«Mi obra es como mi modo de vivir: ni armoniosa, como la de los creadores clásicos, ni uniforme, como la de los revolucionarios tradicionales. Es subversiva, irregular y contradictoria, e inaceptable para los especialistas del arte, de los comportamientos y de la moral». Esta cita de Ernst, recogida por Werner Spies, demuestra su rechazo a las normas artísticas y nos habla de una obra cambiante que oscila entre la agresividad y la exaltación.
La azarosa vida de Max Ernst se convirtió durante la Segunda Guerra Mundial en argumento idóneo para una novela. En 1938, tras abandonar el grupo surrealista por solidaridad con Paul Éluard, se fue a vivir con Leonora Carrington a Saint-Martin d’Ardèche, donde reconstruyeron juntos una casa, llenándola de relieves y pinturas. Su tranquilo y creativo retiro fue interrumpido al comienzo de la guerra al ser encarcelado el artista por ser súbdito alemán. Tras varios intentos de fuga y su definitiva liberación, gracias a la intervención de Paul Éluard, volvió a Saint-Martin, donde se encontró solo, ya que Leonora, tras haber sufrido una fuerte depresión, había sido internada en un hospital psiquiátrico en España. Con una Europa en guerra y una Francia ocupada, Ernst, como otros artistas e intelectuales europeos, decidió emigrar a Estados Unidos. Después de resolver todo tipo de inconvenientes, llegó a Nueva York en julio de 1941, donde al poco tiempo contrajo matrimonio con la coleccionista Peggy Guggenheim.
Árbol solitario y árboles conyugales fue realizado antes de la partida del artista hacia América, en el momento en que se aprecia un cambio de rumbo en su obra. Las ciudades devastadas, que había pintado durante los años centrales de la década de los treinta, habían dado paso a unos paisajes fantasmagóricos poblados con figuras antropomórficas, entre los que destaca el apocalíptico lienzo Europa después de la lluvia, finalizado en Estados Unidos. Estos paisajes habrían sido realizados con la técnica de la decalcomanía, una práctica semiautomática que explotaba la distribución aleatoria de los colores como resultado de su aplicación al azar, primero sobre un vidrio u otra superficie lisa y presionando luego ese soporte sobre la tela. Había sido utilizada por Victor Hugo, gran precursor de los surrealistas, recuperada por Óscar Domínguez en sus gouaches de 1935 y aplicada por Max Ernst en sus pinturas al óleo, a finales de los años treinta.

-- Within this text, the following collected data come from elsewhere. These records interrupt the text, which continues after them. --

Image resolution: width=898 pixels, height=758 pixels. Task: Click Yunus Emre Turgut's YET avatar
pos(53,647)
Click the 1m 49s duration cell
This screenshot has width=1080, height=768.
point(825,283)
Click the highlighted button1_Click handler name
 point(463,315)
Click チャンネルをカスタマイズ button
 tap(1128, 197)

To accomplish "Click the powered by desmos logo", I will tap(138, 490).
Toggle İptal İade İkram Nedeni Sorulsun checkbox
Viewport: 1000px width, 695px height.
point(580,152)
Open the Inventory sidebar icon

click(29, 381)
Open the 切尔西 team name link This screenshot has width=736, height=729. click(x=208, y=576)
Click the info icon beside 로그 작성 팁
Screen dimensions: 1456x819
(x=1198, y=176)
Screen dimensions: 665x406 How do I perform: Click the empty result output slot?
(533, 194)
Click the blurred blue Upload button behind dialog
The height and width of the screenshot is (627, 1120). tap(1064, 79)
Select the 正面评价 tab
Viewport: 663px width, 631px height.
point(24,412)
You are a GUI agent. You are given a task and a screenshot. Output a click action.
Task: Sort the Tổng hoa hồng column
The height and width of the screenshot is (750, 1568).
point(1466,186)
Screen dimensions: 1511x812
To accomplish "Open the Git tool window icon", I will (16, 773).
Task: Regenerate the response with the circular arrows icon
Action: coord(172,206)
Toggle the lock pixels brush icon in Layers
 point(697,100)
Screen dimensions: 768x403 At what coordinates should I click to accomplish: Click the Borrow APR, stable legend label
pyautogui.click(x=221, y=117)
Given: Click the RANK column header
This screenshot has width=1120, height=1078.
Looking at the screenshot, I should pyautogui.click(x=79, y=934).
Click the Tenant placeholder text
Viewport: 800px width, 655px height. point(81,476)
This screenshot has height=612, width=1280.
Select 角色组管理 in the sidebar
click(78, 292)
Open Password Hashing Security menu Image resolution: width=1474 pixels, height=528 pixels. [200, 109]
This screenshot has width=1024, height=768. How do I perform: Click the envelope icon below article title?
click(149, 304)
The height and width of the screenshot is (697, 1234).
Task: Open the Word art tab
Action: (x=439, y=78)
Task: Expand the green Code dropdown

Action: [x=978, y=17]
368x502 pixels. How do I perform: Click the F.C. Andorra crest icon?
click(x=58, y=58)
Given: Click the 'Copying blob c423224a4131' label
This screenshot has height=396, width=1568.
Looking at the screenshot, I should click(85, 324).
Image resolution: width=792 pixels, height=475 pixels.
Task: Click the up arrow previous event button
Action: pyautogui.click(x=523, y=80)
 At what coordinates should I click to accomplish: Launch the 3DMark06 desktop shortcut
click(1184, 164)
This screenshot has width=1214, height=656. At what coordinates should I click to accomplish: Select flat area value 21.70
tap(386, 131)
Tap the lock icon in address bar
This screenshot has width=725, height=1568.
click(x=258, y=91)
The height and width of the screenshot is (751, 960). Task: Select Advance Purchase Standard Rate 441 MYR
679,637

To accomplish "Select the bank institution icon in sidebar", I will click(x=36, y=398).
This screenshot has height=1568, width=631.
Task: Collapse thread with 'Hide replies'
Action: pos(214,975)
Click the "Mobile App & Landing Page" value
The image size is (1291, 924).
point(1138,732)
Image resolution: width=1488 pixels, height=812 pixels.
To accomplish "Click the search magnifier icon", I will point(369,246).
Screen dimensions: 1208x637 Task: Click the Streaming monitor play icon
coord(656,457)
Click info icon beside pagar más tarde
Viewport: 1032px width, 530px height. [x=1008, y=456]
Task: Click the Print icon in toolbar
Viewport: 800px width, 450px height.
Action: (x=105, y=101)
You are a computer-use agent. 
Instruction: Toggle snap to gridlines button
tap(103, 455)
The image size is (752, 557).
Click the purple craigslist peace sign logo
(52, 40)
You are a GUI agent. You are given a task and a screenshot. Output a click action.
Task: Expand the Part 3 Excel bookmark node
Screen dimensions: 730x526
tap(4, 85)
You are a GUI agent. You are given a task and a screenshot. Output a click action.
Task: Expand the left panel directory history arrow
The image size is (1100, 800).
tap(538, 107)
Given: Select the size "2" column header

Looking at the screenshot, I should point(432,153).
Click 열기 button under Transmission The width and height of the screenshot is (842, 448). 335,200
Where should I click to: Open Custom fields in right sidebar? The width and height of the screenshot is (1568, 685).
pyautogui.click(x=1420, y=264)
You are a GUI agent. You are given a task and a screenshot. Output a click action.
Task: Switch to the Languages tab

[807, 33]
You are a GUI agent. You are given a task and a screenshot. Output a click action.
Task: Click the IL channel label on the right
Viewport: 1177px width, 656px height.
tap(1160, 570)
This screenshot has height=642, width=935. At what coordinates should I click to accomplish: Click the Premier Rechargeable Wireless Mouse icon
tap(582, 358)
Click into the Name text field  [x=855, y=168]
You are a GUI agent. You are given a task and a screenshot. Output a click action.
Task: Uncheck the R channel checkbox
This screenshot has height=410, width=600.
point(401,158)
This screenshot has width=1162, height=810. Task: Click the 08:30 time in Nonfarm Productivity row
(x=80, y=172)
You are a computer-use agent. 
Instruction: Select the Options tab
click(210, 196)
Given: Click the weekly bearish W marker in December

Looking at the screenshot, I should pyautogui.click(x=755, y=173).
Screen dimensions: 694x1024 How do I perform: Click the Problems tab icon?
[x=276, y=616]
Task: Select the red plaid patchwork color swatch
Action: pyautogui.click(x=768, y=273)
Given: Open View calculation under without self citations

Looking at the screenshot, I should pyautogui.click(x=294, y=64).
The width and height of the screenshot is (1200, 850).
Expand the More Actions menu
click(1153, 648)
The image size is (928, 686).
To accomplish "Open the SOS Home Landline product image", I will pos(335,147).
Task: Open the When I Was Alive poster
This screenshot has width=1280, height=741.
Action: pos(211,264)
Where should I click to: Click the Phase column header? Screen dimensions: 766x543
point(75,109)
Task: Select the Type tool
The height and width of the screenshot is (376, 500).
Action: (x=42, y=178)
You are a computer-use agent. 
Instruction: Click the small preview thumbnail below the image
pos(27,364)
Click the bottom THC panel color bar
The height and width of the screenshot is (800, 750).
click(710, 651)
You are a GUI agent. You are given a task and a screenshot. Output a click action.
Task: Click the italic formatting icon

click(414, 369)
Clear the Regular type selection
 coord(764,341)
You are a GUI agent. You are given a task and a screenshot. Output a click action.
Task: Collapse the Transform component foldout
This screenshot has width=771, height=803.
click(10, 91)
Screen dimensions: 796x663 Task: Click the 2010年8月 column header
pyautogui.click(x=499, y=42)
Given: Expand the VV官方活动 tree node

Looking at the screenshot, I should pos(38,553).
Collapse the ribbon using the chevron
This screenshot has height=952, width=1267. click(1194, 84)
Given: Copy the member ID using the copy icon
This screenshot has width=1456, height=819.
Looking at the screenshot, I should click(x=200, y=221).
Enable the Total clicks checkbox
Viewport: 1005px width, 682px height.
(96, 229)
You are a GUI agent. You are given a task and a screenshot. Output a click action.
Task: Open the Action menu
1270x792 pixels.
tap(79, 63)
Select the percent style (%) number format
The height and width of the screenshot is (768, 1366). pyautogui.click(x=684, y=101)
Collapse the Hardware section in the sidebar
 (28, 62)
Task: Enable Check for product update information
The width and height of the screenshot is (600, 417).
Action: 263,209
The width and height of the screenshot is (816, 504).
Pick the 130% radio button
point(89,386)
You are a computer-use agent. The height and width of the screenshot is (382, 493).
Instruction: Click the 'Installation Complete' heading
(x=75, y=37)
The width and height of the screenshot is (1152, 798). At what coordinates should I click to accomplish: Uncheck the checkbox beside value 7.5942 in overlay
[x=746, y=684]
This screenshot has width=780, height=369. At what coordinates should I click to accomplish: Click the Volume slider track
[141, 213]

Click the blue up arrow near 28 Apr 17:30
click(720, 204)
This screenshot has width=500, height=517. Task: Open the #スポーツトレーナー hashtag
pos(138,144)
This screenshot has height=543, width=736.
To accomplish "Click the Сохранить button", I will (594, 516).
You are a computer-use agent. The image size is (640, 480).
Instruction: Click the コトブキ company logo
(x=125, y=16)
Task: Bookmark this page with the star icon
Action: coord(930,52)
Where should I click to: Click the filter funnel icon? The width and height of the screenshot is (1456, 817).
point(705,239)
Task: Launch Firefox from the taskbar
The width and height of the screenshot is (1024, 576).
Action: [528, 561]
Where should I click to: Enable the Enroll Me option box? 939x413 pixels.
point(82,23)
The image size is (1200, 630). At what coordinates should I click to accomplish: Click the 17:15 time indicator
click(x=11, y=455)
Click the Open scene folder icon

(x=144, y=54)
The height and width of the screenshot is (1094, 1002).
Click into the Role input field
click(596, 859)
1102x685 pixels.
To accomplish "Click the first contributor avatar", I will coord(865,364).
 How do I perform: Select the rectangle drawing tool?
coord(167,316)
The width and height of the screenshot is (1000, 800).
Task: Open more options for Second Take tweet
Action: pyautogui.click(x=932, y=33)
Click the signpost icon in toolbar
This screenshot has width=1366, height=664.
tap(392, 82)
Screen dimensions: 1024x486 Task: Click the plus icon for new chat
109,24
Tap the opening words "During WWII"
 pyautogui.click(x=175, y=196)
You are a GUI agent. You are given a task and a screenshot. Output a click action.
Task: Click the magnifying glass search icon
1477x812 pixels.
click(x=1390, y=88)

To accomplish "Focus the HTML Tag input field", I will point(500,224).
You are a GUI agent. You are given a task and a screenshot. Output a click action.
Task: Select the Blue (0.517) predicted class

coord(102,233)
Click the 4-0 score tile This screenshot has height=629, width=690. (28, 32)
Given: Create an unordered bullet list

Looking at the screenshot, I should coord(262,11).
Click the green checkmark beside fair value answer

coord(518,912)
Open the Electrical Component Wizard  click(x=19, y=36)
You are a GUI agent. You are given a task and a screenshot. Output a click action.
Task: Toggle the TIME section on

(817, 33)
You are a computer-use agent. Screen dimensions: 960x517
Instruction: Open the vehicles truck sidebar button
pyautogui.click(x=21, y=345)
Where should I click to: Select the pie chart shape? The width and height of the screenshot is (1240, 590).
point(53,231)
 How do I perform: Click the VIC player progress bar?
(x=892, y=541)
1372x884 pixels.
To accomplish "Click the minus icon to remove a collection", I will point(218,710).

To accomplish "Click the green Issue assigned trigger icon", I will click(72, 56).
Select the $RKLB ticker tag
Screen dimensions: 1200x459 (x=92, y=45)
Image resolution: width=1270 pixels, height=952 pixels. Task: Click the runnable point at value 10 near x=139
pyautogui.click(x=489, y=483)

Estos sobrecogedores Árboles, a modo de compactos cipreses de calidades porosas, que en ocasiones se asemejan al mármol o a ciertas formaciones volcánicas, o quizás a las estalagmitas que Ernst podía haber contemplado en Aven d’Orgnac, una gruta cercana a Saint-Martin d’Ardèche, están pintados con esta misma técnica. Entre esas formas petrificadas, de un complejo simbolismo, podemos dilucidar algunas imágenes, como un desnudo femenino acechado por un amenazante pájaro, una cabeza de caballo y varios perfiles de rostros. Ernst pone de manifiesto una doble visión, paradisíaca y apocalíptica, del mundo, y logra esa «belleza convulsiva» de la que hablaba Breton en sus escritos, y que nos remite a la pintura de Gustave Moreau o de Arnold Böcklin, pero también a las imágenes propias de la literatura romántica.
Christopher Green pone en relación esta pintura con la novela de Leonora Carrington Little Francis, escrita en 1937, especialmente con el pasaje en el que se narra la llegada del pequeño Francis (Leonora) y su tío Ubriaco (Ernst) a la localidad de Saint-Roc (Saint-Martin): «Se sentaron donde podían contemplar el río y las altas colinas calcáreas del otro lado. Las formas de las rocas componían cientos de criaturas diferentes. “Conocía a un hombre que se pasó toda la vida transformando el paisaje en un zoo”, dijo el tío Ubriaco pensativamente. “Trabajó durante años convirtiendo las rocas en leones y tigres, ministros, centauros, personajes históricos, etc. Era un hombre encantador, pero trabajaba demasiado duro. Creo que los cipreses son deliciosos, me recuerdan una peluca y, como suelen crecer en los cementerios, uno se imagina la cabeza muerta de una bella mujer debajo de ellos”».